Jimmy spread his arms. ‘I’m hypothesising, of course. But if these were your circumstances, Billy, then you may have unknowingly begun the continual cycle of shame, blame and self-abuse that would manifest itself in one of many ways in the adult you. The pain of being unworthy and shameful is so great that we eventually learn to avoid it, disconnect from our feelings. We look for a way to protect ourselves from hurt with drugs and alcohol, food, cigarettes, work, relationships and obsessions such as perceived body image. We become codependent and, in the end, it destroys us.’

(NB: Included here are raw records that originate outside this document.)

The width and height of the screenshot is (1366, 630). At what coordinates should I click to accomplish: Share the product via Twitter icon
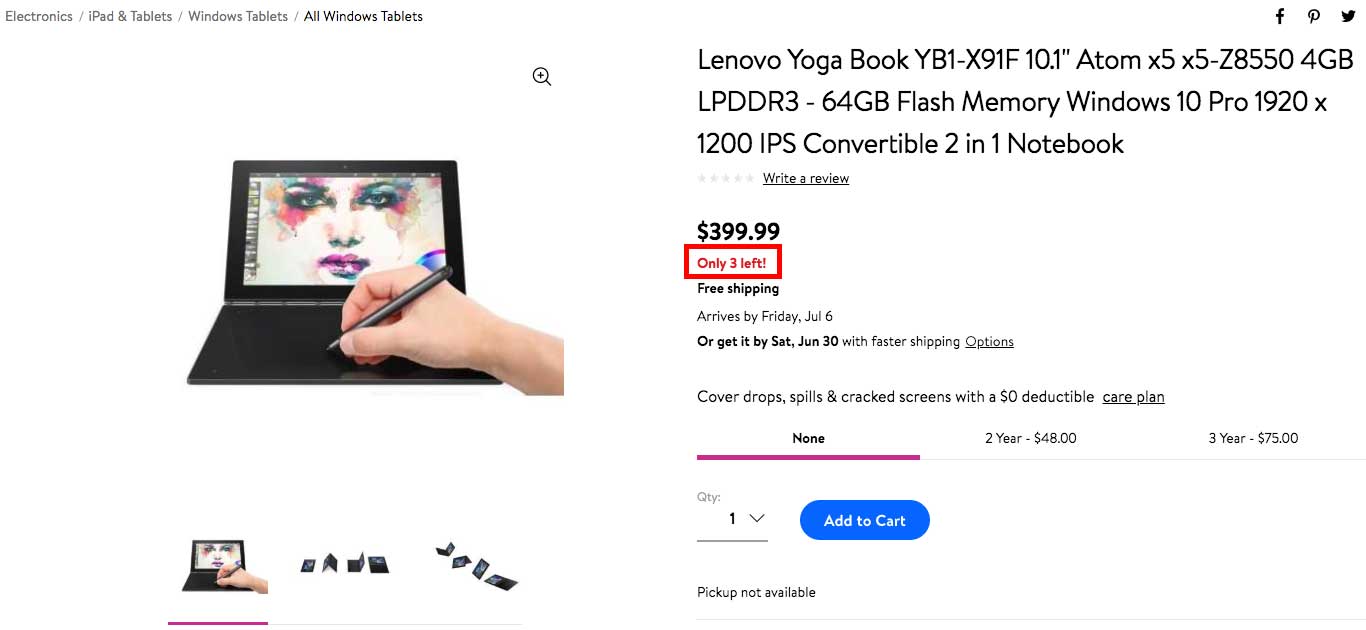[x=1348, y=16]
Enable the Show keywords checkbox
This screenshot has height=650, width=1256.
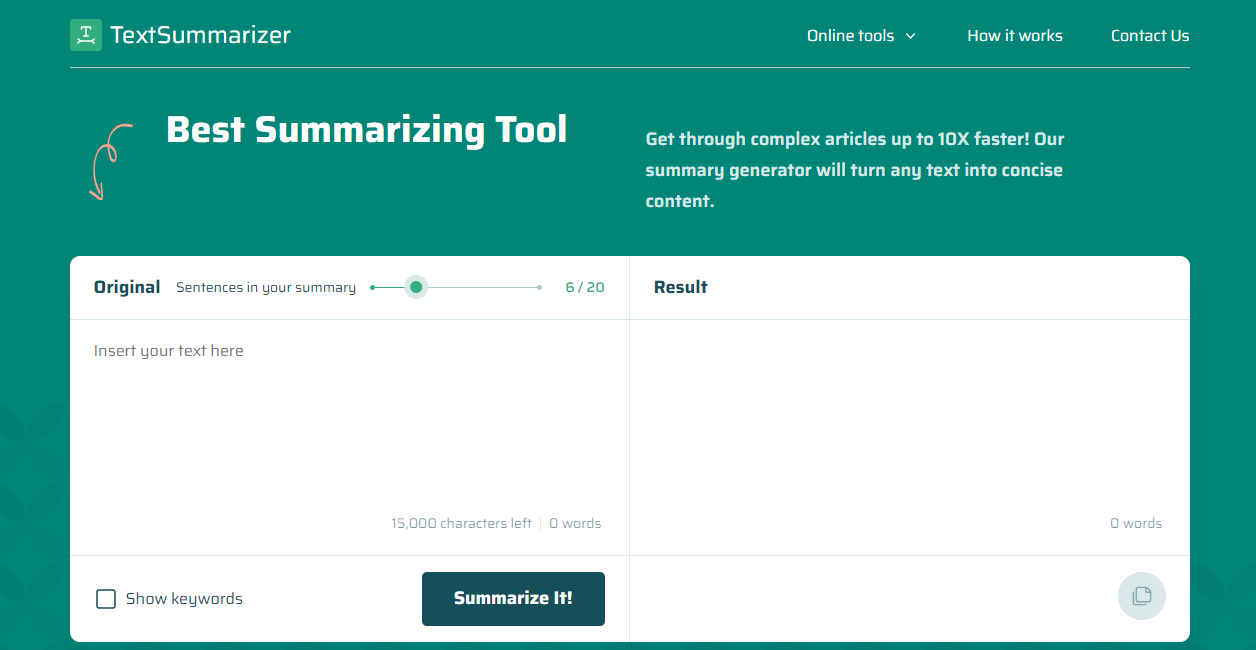pyautogui.click(x=106, y=598)
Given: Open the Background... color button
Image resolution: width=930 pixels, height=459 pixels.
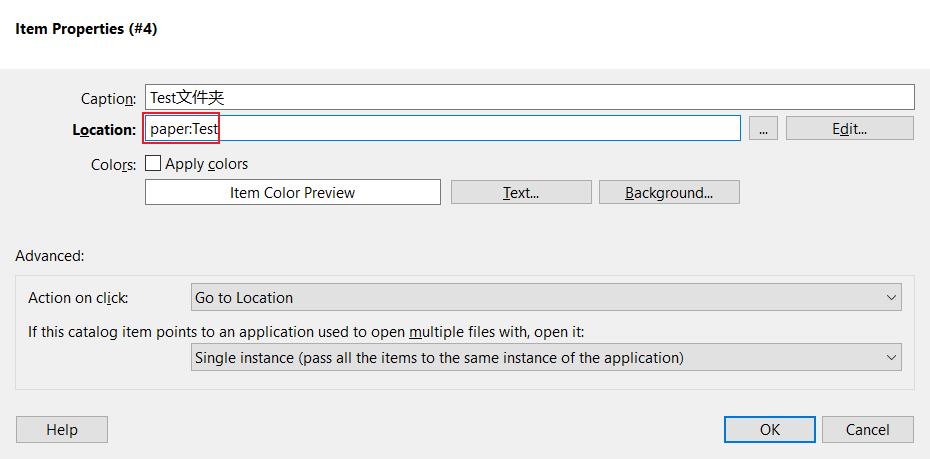Looking at the screenshot, I should [x=668, y=193].
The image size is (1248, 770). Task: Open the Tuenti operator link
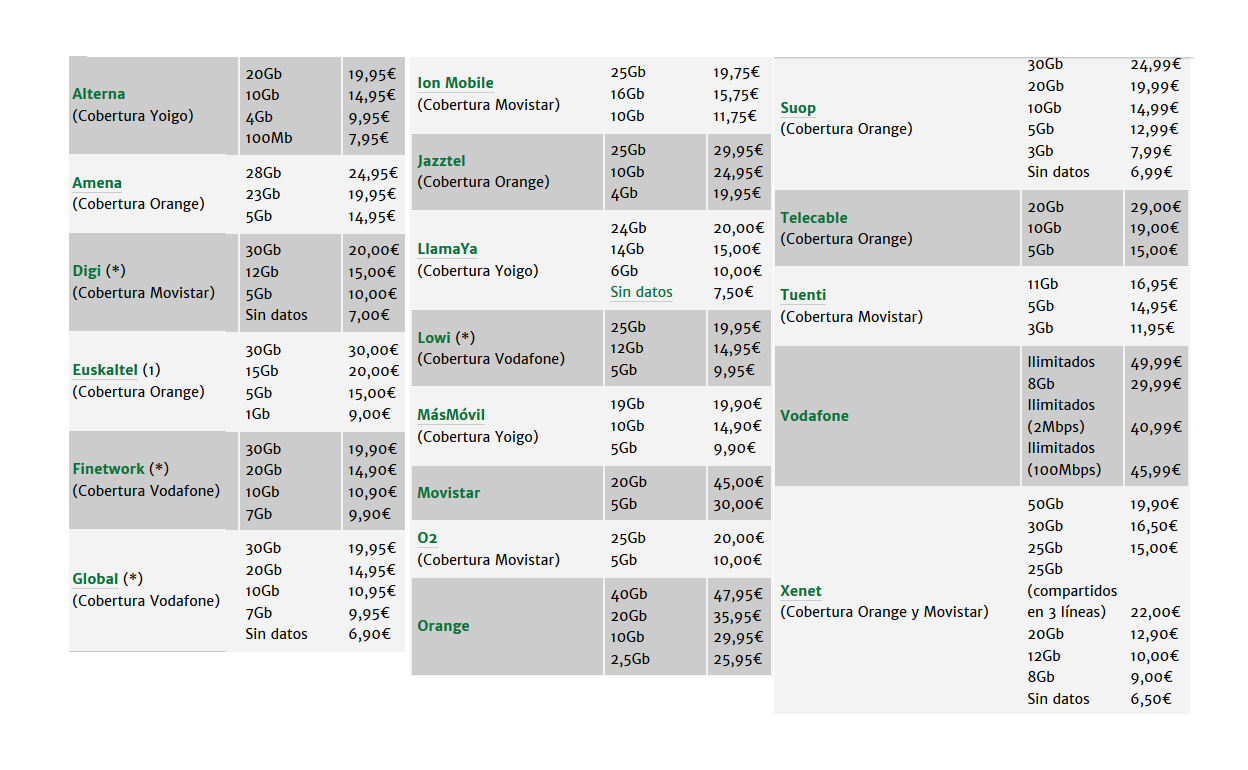(803, 295)
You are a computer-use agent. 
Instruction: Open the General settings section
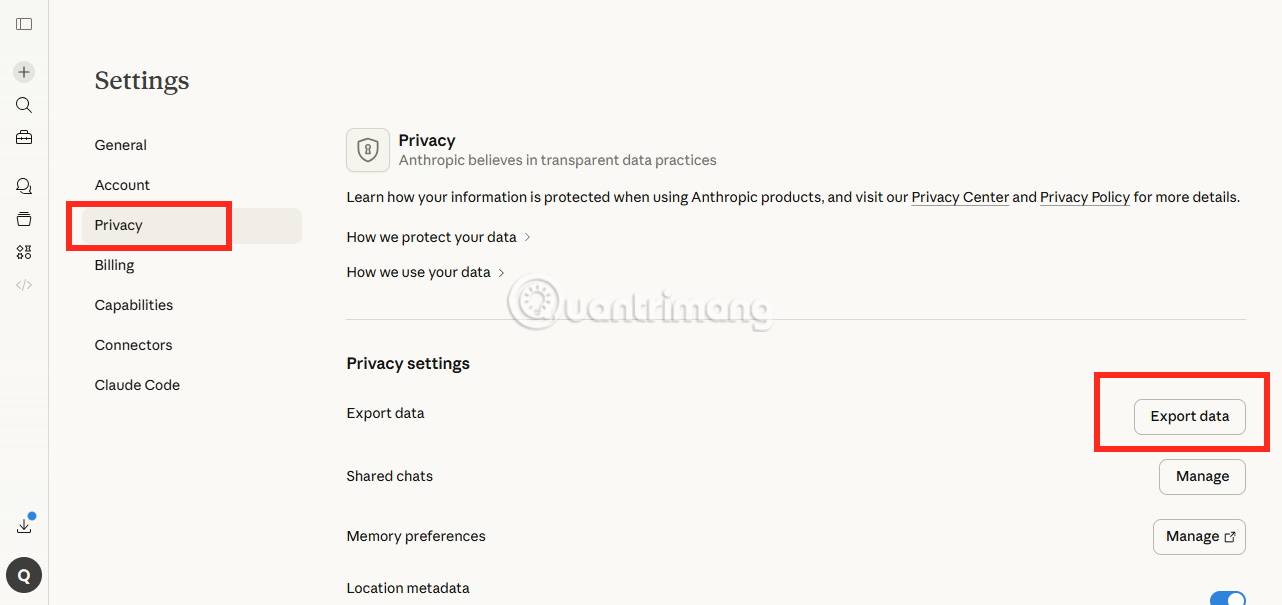point(120,145)
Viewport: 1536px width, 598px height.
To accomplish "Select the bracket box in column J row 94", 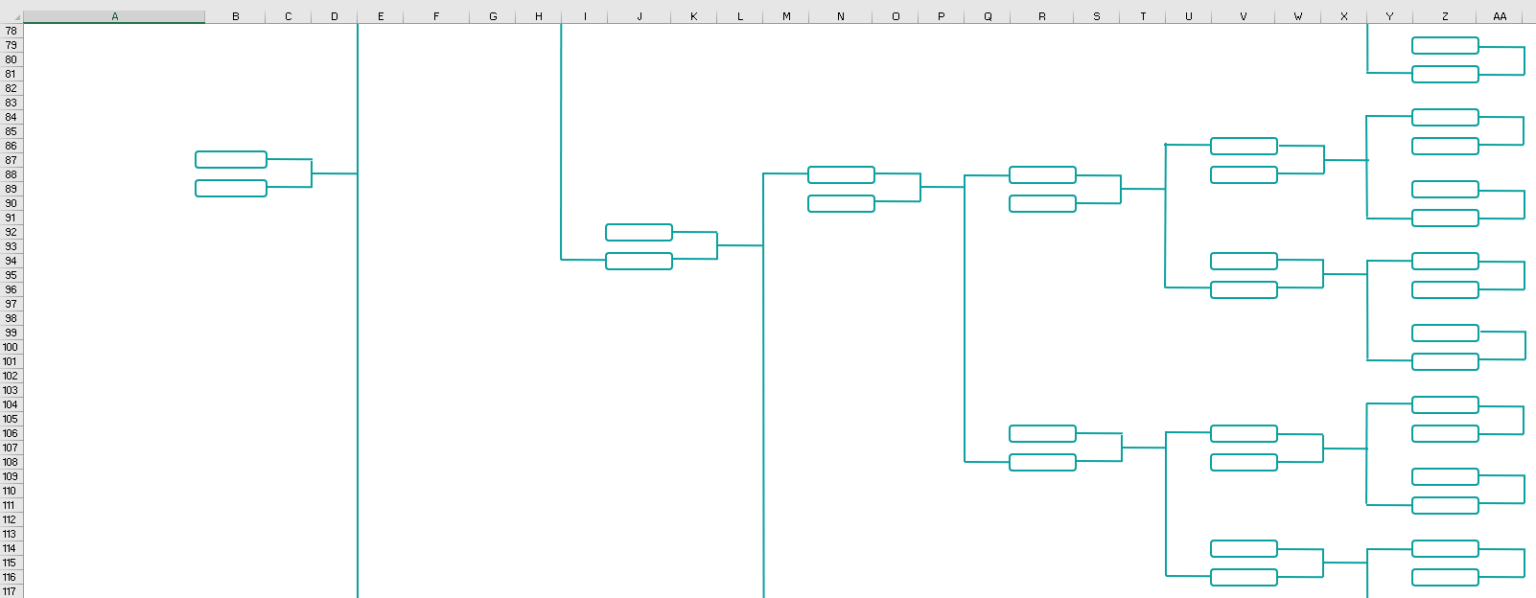I will pyautogui.click(x=638, y=261).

‘Isn’t that universal, I mean the Christian church teaches that we are guilty of original sin?’

‘No! We are made to
believe
we are guilty. Yes, you’re right, the Church has been doing this all along, we are told we are born sinful and unworthy. The family environment encourages this idea and adds to it in the way I’ve just described and so guilt and shame are passed on from one generation to the next.’

Jimmy stopped suddenly. ‘Look, I’m making it sound too complicated. Let’s take a simple example, eating too much. Right, I’m a bit overweight; so others start pointing this out, at school, my father. I feel ashamed but I keep eating, I don’t know why. Now I judge myself, call myself a fat slob; I mentally beat myself up for being fat; then I feel the terrible hurt that comes with being a fat slob and decide I must do something to stop the pain. But willpower doesn’t work, I’m too weak I tell myself, too useless, so to nurture myself I buy three hamburgers with cheese and bacon and a double portion of chips; I judge myself again for being weak, unworthy and a useless fat slob, and the cycle begins all over again.’ Jimmy looked around. ‘But the reason I became fat wasn’t because I was intrinsically an unworthy human being but because I was made to
believe
that I was.’

This was something the men could understand and they clapped and whistled. They’d all been there a thousand times before with their codependent drug of choice.